*PAGE:*
# # # #
16. Any private road is to be designed and built in accordance with council’s Engineering Guide for Development. Details must be shown on the engineering design plans and must be submitted prior to the issue of the occupation or subdivision certificate (whichever occurs first).”

  1. the provisions of the Blacktown City Council’s Engineering Guide for Development (EGD) called up by controls 1 and 16 of section 3.4.1 of the BGCDCP were those within section 3.27 of that guide. These require as follows:

“3.27 Temporary Turning Heads

A temporary turning head will be required for all dead end roads.

On part road construction the turning head shall be offset to meet the above criteria. This will usually require an appropriate temporary easement over the affected lot(s).”

  1. Section 3.27 of the EGD also provides specific guidance in relation to the design of temporary turning heads.

  2. As discussed above, the Parties confirmed that this remaining contention turned on the acceptability or otherwise of the Applicant’s use of its proposed internal road network as an alternative to the construction and use of a temporary turning head, required under section 3.27 of the EDG.

  3. Under its proposed alternative solution, a public vehicle that had proceeded along the northern boundary road within the Proposed Development, referred to as road MCL01, would, in the short term, exit the Subject Site, by use of a private loop road arrangement utilising proposed roads MCL01 and MCL03. This arrangement is illustrated in the figure below, which was tendered as part of Exhibit D at the hearing. An arrow has been added to indicate the approximate direction of north.

  1. The Respondent had said that:

  1. the Applicant should be required to provide a temporary turning head at the western extremity of road MCL01, just beyond the location of the proposed concrete barrier on MCL01, to facilitate the turnaround of any vehicles at that point such that they could exit the Subject Site by returning on road MCL01;

  2. the Applicant’s proposed use of a private internal loop road for short-term management of traffic through the Subject Site was unacceptable.

  1. The Applicant’s acknowledged that its proposed use of the internal loop road arrangement to resolve the short-term management of traffic through the Subject Site would require that public vehicles travel on proposed road MCL03, which has been planned as a private road.

  2. However, the Applicant submitted that because the loop road arrangement had been assessed as suitable for the purpose of waste collection it should be acceptable for low level use by other non-local public traffic because any such traffic use would be low volume, low speed and temporary until the entirety of road MCL01 was complete.

  3. The Applicant also said that construction of a temporary turning head would require the use of one future residential lot and, as a consequence, development of that lot would be delayed.
# # # #
*RECORDED INFORMATION:*

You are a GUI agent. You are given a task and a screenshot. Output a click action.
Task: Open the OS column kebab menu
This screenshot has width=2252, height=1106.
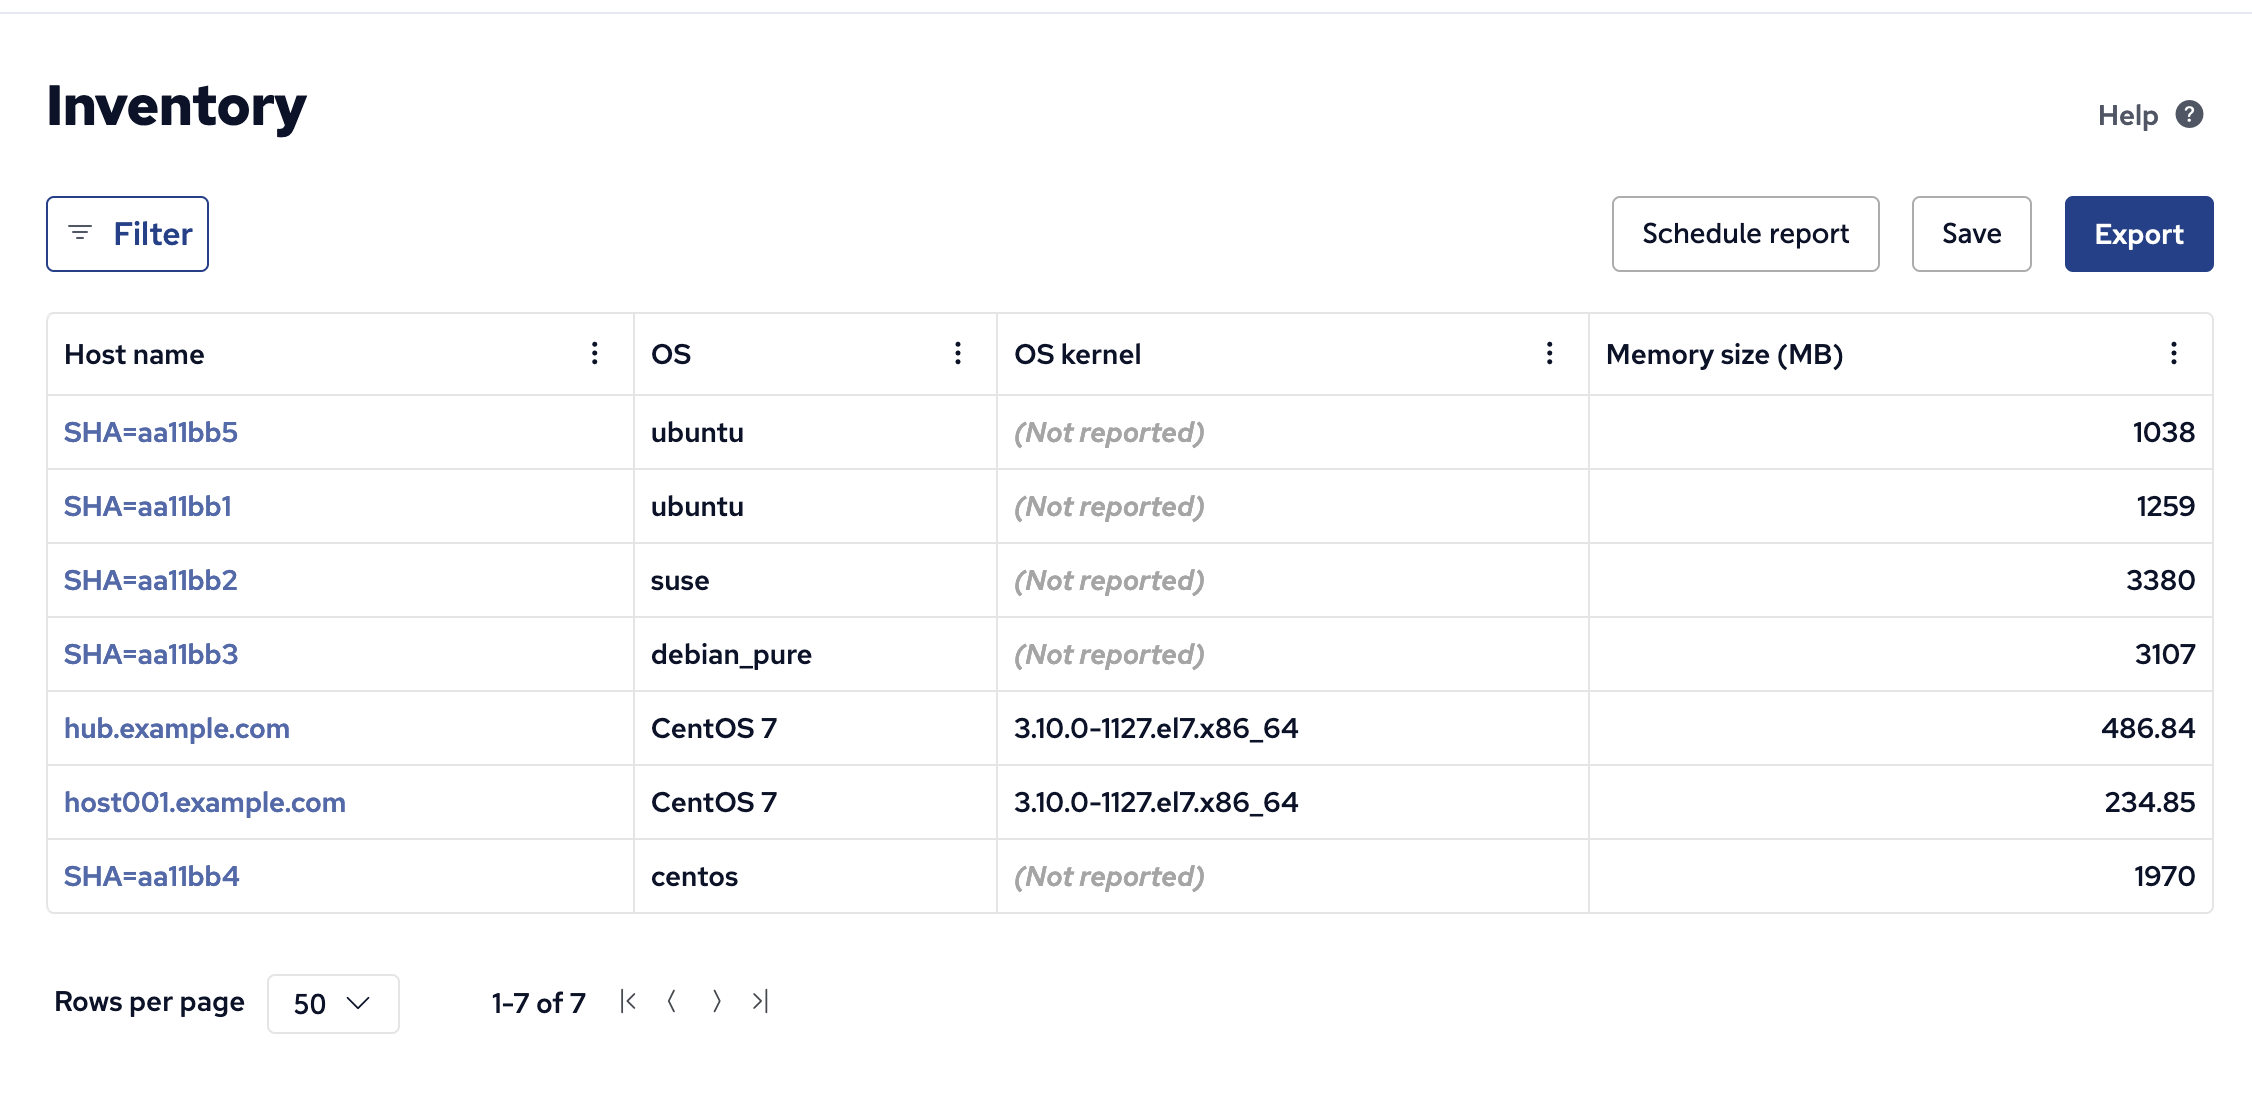[957, 353]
# # # #
*YOUR TASK:* In the text on temporary turning heads, what did the Applicant say building a temporary turning head would require?

*TASK SOLUTION:* It would require the use of one future residential lot, which would delay that lot's development.